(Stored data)

——————————

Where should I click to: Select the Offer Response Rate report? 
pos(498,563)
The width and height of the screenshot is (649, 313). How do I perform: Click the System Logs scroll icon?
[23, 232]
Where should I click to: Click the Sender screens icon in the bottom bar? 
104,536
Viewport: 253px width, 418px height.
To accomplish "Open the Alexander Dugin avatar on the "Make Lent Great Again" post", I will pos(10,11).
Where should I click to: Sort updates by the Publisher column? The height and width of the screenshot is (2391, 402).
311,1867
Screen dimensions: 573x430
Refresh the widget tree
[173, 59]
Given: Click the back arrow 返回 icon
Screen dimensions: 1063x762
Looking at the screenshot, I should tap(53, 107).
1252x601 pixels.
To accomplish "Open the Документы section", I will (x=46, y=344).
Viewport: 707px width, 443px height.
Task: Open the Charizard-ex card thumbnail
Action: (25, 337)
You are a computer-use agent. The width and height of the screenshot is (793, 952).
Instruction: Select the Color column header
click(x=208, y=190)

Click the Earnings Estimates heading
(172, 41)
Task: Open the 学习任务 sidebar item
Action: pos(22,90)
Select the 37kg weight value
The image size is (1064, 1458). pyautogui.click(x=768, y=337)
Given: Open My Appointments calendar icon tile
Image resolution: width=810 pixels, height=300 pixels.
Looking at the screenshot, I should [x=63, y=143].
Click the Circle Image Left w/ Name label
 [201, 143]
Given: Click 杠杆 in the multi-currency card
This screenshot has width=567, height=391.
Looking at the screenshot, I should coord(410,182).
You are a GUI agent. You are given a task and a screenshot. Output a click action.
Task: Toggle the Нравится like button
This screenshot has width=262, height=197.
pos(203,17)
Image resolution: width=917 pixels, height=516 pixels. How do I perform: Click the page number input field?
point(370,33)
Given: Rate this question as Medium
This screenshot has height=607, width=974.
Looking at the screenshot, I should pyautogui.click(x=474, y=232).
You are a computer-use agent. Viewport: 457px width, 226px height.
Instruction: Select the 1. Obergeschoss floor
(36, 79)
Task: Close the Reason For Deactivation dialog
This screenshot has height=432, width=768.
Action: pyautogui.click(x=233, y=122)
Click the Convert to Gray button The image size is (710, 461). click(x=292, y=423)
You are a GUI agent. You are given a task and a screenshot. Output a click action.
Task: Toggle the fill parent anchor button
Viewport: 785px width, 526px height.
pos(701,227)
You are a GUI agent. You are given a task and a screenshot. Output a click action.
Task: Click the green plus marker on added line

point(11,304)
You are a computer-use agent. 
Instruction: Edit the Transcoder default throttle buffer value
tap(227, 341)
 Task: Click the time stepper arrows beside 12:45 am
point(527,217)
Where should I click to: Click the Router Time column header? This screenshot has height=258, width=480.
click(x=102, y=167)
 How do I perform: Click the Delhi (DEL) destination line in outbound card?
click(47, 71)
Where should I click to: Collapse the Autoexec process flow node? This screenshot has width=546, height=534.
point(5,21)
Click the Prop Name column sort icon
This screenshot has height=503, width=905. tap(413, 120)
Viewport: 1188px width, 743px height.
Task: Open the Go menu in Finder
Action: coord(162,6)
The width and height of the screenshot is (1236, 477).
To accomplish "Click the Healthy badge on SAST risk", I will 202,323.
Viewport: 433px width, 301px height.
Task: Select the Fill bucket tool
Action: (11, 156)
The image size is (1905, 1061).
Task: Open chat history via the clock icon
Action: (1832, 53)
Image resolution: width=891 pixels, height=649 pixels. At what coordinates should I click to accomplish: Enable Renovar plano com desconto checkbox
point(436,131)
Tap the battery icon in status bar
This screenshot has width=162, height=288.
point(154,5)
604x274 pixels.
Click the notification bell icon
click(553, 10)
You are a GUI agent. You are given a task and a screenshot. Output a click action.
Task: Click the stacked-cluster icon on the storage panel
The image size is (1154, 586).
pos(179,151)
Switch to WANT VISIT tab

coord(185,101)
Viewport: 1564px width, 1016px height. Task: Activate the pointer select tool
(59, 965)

——————————

What you need to do. Copy the listing from its first line through the line containing "Looking at the screenshot, I should tap(53, 107).", changing "icon" to "symbol" and leaving everything else unchanged.

Solution.
Where should I click to: Select the Offer Response Rate report? 
pos(498,563)
The width and height of the screenshot is (649, 313). How do I perform: Click the System Logs scroll symbol?
[23, 232]
Where should I click to: Click the Sender screens symbol in the bottom bar? 
104,536
Viewport: 253px width, 418px height.
To accomplish "Open the Alexander Dugin avatar on the "Make Lent Great Again" post", I will pos(10,11).
Where should I click to: Sort updates by the Publisher column? The height and width of the screenshot is (2391, 402).
311,1867
Screen dimensions: 573x430
Refresh the widget tree
[173, 59]
Given: Click the back arrow 返回 symbol
Screen dimensions: 1063x762
Looking at the screenshot, I should tap(53, 107).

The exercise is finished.